Mon vrai déclic, je l’ai eu pendant ma formation 200h avec All Yoga Training en Indonésie en 2019.
Une de mes enseignantes nous a dit simplement :
“Never skip śavāsana. This is probably the most important āsana.”
Marcela Mota
Et là… quelque chose s’est arrêté.
Parce que ça faisait des années que je pratiquais.
Et que je passais complètement à côté de cette partie.
Pas par manque de connaissance.
Mais parce que je n’arrivais pas à m’arrêter.
Ce que disent les textes classiques
Dans les textes traditionnels du haṭha yoga, śavāsana est loin d’être une posture anodine.
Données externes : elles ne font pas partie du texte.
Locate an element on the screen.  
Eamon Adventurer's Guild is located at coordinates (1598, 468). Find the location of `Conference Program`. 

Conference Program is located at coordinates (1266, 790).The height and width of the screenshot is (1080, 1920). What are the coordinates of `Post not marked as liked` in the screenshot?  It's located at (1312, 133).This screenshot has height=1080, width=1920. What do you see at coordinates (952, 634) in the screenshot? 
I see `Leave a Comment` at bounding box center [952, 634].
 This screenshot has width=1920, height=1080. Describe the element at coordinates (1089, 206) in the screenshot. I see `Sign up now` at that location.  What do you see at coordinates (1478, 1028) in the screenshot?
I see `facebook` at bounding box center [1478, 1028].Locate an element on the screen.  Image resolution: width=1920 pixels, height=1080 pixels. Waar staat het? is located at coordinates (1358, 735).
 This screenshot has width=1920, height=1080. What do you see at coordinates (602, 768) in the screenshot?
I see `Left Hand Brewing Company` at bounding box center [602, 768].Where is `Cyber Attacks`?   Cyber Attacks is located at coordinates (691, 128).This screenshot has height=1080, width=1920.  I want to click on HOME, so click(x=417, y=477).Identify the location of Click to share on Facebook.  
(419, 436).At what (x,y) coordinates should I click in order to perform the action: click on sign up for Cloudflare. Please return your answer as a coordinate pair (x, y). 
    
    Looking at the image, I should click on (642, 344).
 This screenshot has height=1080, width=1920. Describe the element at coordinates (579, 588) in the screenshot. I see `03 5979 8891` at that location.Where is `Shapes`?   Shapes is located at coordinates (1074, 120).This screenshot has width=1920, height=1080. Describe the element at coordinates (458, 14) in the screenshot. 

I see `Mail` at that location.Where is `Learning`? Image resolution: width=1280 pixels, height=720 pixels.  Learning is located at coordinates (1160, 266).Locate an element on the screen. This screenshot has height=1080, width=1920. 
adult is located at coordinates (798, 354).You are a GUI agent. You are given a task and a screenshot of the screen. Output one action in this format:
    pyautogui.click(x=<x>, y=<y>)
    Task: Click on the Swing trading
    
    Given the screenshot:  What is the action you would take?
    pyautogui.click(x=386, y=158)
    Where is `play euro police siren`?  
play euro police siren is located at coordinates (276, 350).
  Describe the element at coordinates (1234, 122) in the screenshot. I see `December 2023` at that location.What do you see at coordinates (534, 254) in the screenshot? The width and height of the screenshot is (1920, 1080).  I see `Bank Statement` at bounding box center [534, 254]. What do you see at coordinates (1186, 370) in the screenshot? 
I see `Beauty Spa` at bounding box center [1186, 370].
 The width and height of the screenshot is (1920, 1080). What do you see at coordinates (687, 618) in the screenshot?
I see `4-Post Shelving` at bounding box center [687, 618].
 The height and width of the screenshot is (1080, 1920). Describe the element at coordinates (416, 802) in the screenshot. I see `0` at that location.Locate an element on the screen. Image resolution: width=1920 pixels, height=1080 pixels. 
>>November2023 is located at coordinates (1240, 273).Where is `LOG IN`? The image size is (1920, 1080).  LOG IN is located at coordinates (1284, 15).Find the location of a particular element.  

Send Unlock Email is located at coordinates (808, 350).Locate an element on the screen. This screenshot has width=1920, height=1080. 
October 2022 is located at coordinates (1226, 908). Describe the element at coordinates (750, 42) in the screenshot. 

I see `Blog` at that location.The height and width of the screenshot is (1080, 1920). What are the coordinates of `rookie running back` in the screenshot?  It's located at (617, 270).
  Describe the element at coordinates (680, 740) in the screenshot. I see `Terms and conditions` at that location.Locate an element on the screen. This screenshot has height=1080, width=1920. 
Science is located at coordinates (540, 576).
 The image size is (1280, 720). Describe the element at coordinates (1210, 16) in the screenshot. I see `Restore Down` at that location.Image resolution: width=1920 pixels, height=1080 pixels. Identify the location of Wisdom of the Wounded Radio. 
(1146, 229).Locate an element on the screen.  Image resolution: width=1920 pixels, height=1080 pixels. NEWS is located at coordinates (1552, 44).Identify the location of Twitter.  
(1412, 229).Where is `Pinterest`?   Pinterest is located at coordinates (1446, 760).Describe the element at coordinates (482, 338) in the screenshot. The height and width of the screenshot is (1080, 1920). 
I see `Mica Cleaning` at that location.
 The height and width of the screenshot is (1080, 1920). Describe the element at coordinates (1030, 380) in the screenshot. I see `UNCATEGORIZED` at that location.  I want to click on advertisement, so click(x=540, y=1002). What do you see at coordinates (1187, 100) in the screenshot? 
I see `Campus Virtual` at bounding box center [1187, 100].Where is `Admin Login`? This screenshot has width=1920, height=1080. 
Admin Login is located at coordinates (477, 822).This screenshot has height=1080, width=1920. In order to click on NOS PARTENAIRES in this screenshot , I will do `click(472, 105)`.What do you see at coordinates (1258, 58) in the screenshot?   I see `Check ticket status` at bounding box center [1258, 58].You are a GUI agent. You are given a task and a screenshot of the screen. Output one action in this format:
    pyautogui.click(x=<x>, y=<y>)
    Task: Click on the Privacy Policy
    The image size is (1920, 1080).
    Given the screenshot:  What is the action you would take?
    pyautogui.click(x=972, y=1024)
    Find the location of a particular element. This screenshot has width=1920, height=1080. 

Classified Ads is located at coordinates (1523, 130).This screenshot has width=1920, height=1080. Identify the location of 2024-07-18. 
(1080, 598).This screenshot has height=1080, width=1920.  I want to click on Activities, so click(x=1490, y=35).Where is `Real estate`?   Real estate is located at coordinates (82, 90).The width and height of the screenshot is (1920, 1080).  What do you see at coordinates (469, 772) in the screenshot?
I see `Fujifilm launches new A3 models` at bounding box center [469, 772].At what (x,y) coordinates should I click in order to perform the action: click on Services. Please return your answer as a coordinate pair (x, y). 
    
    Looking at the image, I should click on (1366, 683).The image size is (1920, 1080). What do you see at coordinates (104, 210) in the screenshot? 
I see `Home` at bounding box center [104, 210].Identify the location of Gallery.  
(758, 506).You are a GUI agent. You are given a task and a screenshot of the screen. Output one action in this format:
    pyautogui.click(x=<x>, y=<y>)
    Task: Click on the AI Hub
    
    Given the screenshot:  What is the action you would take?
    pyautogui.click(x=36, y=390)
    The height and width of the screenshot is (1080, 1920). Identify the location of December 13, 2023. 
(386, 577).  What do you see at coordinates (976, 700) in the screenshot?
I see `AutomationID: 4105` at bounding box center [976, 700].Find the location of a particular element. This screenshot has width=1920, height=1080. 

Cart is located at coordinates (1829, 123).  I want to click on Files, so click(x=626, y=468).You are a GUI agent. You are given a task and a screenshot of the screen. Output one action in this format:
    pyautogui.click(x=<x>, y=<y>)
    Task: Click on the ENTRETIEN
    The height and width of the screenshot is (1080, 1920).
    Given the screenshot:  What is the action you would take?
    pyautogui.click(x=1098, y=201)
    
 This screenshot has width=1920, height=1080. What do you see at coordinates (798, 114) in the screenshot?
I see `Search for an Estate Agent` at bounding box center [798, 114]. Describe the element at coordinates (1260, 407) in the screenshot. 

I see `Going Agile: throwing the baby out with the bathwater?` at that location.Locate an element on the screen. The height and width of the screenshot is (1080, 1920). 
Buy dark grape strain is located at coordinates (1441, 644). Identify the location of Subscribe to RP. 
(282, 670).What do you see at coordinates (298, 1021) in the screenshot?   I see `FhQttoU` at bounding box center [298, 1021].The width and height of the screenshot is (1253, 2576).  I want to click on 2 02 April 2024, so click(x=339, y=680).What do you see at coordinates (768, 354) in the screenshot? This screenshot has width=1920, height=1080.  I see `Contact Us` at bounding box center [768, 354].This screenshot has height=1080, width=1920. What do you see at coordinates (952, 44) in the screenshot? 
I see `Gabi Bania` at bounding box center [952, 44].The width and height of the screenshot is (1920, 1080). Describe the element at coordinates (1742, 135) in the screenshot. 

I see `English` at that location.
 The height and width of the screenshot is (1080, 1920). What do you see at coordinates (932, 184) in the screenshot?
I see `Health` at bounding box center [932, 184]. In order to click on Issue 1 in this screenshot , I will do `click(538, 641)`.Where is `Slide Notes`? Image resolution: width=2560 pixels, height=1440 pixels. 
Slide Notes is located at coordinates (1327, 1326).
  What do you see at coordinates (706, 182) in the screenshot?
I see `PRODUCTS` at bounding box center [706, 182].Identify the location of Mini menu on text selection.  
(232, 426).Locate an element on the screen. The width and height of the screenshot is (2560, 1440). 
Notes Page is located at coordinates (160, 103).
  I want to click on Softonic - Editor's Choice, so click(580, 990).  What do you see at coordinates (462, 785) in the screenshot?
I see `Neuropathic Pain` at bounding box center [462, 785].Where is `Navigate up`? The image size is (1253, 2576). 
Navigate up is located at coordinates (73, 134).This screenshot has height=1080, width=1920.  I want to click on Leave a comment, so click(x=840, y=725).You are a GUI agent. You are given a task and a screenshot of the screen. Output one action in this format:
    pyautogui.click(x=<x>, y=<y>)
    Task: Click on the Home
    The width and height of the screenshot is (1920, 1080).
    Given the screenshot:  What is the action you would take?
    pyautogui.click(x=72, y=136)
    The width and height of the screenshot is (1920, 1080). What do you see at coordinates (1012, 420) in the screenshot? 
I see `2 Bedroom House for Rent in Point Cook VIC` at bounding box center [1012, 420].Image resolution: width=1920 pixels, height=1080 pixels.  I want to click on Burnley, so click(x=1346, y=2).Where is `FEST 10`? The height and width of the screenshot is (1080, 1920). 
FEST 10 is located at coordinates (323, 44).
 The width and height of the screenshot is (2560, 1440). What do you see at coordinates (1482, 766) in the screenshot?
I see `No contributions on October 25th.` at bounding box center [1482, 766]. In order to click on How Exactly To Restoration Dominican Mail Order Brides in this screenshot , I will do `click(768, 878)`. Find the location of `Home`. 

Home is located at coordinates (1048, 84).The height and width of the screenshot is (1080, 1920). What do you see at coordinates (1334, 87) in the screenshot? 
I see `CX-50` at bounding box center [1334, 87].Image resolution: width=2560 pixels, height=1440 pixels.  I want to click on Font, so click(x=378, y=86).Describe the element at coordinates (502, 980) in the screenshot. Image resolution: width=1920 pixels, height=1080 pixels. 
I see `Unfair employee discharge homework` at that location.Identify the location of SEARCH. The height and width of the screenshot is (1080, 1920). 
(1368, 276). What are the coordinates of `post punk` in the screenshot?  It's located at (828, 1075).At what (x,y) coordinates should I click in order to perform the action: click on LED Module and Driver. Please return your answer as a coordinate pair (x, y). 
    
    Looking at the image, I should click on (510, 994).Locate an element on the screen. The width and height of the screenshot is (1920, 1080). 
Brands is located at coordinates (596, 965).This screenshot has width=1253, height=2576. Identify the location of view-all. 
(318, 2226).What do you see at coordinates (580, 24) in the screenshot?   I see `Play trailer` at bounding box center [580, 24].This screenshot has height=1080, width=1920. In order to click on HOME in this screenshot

« Etre allongé sur le sol comme un cadavre étendu sur le dos, c’est śavāsana. Savāsana dissipe la fatigue et apporte à l’esprit le repos. »
Haṭha Yoga Pradīpikā, I.32
Dans la tradition Iyengar également, cette posture est considérée comme l’une des plus difficiles à maîtriser — précisément parce qu’elle demande une détente consciente, profonde et stable.
Śavāsana : bien plus qu’une simple “relaxation”
Śavāsana signifie “posture du cadavre”. Mais il ne s’agit pas simplement de s’allonger et de « faire le mort ».
C’est une expérience subtile :
- un moment où le corps s’immobilise
- où le mental ralentit
- où l’activité diminue
Comme une forme d’abandon temporaire… qui permet de revenir à soi avec plus de clarté. Une espèce d’expérience de mort tout en restant vivante.
Je pense d’ailleurs que c’est la dernière partie « amener aussi la pensée à un état d’immobilité et de repos total » qui m’a posé beaucoup de problèmes au début. Et qui me challenge encore pas mal certains jours.
« Savāsana est la posture de « relaxation » par excellence. Le sol doit être plat, la colonne vertébrale droite, les paumes tournées vers l’extérieur (selon la manière traditionnelle de disposer les morts), le dos doit adhérer au sol comme dans le sommeil. Le but de cette posture est de dissiper la tension et la fatigue provoquées par l’exercice des asanas, et grâce à l’interaction du corps et de l’esprit, d’amener aussi la pensée à un état d’immobilité et de repos total ».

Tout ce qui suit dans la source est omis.